Russell Crowe is great as Superman’s Kryptonian father Jor-El, who blasts his son to Earth just as his own planet is about to be destroyed. He is complemented by Kevin Costner as Clark’s adoptive father Jonathan Kent. Both men teach their son about sacrifice although one preaches about protecting the vulnerable while the other proclaims the importance of a brighter future.

Superman also requires a formidable enemy and an even more formidable Lois Lane. “Man of Steel” delivers both with the great Michael Shannon as Kryptonian General Zod who eyes Earth as a nice place to rule, and the equally great Amy Adams as the intrepid reporter who starts tracking Superman around the globe as his pre-caped acts of heroism catch her attention.

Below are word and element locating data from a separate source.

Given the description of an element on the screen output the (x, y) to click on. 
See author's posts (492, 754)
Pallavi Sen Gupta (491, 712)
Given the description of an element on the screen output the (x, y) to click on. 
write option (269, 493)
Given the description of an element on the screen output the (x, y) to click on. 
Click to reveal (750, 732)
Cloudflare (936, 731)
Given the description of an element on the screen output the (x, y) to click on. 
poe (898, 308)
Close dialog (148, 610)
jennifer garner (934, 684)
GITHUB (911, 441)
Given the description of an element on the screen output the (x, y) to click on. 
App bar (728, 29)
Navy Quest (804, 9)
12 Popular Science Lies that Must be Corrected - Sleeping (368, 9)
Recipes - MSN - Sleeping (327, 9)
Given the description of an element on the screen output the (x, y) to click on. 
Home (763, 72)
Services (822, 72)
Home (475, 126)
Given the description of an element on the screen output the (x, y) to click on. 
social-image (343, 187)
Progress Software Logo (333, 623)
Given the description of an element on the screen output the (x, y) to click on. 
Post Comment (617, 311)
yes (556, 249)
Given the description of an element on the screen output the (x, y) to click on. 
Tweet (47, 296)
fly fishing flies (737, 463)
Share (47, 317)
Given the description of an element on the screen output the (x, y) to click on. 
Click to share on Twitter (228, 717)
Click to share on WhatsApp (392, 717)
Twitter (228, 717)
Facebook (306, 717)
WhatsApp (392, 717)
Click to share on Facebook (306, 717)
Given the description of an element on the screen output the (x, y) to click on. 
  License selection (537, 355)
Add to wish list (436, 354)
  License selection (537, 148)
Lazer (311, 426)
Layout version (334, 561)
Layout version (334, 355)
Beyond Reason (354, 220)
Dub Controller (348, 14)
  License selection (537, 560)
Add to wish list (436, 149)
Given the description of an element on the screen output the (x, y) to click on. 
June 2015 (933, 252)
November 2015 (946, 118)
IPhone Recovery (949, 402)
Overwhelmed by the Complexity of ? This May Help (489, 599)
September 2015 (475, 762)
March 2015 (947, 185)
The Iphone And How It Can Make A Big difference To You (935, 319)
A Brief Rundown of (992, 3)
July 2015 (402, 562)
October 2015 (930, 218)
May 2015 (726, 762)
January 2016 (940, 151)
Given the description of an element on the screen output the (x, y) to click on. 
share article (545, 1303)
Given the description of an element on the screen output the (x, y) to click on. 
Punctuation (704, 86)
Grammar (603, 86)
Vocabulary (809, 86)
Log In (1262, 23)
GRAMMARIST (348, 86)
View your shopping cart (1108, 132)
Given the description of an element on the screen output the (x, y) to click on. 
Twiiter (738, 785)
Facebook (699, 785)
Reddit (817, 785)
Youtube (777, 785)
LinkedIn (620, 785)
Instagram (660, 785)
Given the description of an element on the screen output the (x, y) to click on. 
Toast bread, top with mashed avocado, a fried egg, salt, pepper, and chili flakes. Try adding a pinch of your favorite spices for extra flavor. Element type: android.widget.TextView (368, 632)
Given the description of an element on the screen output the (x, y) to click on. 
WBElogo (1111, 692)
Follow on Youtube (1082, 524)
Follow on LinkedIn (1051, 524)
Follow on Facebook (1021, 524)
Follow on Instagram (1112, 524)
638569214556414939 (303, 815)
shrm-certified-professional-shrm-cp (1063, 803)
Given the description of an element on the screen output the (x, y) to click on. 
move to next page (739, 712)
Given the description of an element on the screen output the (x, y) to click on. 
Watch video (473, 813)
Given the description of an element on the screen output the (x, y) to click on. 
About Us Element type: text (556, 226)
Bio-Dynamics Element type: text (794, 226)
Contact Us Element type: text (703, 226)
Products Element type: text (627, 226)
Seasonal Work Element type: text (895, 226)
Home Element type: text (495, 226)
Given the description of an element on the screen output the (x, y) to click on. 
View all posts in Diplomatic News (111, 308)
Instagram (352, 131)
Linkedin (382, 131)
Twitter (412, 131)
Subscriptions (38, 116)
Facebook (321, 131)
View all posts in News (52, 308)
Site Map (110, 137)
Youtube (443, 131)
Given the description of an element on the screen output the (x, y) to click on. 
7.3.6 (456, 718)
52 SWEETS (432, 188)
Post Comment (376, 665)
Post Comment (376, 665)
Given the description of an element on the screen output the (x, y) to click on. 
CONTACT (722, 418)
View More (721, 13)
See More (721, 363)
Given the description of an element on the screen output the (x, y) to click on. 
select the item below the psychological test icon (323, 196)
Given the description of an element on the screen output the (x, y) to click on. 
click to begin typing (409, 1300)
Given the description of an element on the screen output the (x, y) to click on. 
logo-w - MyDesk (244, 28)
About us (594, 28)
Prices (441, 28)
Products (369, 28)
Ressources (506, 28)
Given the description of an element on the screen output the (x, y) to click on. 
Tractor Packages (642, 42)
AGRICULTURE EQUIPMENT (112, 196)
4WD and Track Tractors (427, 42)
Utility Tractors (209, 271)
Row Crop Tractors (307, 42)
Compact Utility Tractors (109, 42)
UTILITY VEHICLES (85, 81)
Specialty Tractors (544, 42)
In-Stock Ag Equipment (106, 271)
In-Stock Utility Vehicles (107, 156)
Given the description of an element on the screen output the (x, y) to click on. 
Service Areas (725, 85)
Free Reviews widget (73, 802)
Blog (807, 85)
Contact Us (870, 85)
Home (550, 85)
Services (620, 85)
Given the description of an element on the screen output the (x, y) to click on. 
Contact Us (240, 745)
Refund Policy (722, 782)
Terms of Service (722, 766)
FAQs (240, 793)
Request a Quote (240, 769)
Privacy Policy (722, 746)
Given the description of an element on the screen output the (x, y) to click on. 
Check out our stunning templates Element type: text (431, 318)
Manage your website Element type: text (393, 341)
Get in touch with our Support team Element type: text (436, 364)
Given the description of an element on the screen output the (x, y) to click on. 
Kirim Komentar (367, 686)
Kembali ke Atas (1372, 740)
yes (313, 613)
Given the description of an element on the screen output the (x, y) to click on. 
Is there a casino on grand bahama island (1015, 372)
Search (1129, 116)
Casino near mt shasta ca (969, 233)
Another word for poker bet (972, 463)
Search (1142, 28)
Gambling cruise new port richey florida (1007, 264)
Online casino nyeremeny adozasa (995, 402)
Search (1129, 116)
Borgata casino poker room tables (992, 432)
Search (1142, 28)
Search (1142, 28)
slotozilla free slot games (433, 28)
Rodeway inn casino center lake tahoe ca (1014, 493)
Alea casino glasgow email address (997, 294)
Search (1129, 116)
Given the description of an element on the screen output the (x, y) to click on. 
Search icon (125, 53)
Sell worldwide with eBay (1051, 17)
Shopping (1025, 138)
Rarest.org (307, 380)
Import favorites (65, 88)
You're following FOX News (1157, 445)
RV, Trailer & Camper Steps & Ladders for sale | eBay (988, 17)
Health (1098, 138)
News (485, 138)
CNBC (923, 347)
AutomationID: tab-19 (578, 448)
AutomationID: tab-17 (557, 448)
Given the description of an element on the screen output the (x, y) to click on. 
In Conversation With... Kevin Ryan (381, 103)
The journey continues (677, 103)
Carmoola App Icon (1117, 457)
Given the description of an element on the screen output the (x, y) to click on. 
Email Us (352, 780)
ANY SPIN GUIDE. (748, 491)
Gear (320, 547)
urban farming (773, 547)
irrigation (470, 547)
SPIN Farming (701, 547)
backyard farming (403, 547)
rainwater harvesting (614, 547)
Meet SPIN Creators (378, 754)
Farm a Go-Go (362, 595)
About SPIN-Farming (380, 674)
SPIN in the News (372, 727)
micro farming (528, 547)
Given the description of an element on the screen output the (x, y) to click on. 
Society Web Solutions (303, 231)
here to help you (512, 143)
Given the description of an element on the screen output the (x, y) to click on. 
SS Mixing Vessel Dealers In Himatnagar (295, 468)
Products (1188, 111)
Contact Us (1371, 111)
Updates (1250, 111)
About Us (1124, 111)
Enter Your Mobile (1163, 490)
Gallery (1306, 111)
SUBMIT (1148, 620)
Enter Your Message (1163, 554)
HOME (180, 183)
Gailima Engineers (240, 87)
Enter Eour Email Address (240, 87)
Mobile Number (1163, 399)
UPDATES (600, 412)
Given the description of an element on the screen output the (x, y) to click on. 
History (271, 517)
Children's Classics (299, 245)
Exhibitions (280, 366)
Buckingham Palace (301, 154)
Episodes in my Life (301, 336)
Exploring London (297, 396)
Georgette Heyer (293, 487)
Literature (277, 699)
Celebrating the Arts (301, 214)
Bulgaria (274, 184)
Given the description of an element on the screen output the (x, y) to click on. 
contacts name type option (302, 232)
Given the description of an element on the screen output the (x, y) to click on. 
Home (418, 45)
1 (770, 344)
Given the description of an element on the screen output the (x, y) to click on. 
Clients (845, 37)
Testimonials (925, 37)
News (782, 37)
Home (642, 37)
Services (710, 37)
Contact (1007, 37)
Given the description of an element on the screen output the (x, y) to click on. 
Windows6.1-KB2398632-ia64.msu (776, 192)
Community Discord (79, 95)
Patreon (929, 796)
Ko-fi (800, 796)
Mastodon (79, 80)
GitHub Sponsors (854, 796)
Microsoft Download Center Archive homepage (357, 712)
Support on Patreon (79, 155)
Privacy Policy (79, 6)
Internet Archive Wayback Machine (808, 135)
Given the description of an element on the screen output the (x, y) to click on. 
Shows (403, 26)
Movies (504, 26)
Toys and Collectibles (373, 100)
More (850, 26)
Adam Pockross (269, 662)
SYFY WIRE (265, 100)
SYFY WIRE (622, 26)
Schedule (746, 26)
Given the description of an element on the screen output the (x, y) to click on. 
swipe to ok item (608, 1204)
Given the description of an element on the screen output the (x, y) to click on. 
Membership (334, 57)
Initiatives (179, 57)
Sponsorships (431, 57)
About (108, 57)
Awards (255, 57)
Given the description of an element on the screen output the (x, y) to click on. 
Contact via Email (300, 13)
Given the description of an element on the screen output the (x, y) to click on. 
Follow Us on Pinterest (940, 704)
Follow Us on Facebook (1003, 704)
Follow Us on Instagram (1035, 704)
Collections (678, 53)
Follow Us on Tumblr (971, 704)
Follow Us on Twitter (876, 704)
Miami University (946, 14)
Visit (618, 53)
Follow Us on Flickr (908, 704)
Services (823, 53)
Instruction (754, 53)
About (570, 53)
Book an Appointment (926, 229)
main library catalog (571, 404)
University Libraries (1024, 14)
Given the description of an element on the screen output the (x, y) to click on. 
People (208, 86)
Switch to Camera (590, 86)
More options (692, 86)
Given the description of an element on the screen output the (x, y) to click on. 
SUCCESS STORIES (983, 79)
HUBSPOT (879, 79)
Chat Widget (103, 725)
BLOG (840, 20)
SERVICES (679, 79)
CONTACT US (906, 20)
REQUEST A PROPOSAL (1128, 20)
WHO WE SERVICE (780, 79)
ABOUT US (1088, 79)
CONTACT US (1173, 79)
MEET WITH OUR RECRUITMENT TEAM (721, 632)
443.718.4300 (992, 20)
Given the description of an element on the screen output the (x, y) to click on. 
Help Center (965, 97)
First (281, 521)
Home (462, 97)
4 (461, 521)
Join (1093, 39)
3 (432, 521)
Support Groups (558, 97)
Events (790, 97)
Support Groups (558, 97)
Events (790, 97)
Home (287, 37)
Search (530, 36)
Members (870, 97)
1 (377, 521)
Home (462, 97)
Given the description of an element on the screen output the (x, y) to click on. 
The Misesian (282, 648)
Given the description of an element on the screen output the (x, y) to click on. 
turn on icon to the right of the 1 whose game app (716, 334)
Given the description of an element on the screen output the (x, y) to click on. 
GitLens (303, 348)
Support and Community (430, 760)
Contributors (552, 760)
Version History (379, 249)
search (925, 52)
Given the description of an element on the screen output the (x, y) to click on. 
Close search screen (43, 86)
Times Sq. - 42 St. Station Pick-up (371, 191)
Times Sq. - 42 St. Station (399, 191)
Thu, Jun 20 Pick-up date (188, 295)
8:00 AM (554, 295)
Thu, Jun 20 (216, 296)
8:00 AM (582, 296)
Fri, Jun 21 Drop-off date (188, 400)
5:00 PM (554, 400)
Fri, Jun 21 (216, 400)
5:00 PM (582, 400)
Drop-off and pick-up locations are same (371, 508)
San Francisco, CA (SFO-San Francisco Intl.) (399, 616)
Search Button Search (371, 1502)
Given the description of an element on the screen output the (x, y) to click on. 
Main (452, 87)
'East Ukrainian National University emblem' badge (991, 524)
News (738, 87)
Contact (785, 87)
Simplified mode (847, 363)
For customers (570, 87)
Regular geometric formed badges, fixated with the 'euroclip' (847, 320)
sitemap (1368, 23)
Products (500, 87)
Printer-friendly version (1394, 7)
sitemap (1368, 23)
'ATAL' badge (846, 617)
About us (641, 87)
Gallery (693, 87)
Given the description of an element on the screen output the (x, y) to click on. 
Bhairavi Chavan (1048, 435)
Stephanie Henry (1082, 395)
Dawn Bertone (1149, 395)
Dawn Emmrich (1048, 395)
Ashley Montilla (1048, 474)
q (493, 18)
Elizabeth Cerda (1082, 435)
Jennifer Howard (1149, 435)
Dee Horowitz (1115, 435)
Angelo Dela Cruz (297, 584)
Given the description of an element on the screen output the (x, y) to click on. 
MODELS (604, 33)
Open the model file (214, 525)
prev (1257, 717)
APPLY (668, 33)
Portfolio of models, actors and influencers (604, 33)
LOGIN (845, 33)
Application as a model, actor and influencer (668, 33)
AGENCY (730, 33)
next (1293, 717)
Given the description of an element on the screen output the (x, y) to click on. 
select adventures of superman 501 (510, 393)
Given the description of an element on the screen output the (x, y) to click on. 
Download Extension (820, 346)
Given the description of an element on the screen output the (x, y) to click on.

Rounding out the cast are solidly dependable actors like Lawrence Fishburne, Diane Lane, and Christopher Meloni.

My only problem with “Man of Steel” lies with Snyder. The director is a special-effects savant whose cinematic results have run the gambit from impressive (“300”) to mixed (“Watchmen”) to downright awful (“Sucker Punch”).

To his credit, there are some inspired moments here, like the battle sequences on a dying Krypton or Superman learning to fly (a nod to comic-purists, he’s not really flying he’s jumping) and illustrating how terrifying the onset of super-sonic hearing and x-ray vision would be to an eight-year-old.

But the movie becomes a tad lifeless during our hero’s effects-laden battles with Zod and his cohorts. And, for all the lip service given to Superman’s tireless protection of innocent life, not so much of a word is breathed about the thousands upon thousands of anonymous citizens of Metropolis who had to have been killed with each cataclysmic explosion or collapsing skyscraper.

Even so, “Man of Steel” is at its best when living, breathing actors share the screen and, in spite of any shortcomings, this movie is still leaps and bounds better than the dull and quickly forgotten “Superman Returns.”

A sequel to “Man of Steel” has already been greenlit and the future of this franchise looks bright. Somehow the world seems a little better whenever Superman is saving the day at a cineplex near you.

“Man of Steel” is rated PG-13 for intense sequences of sci-fi violence, action, and destruction, and for some language.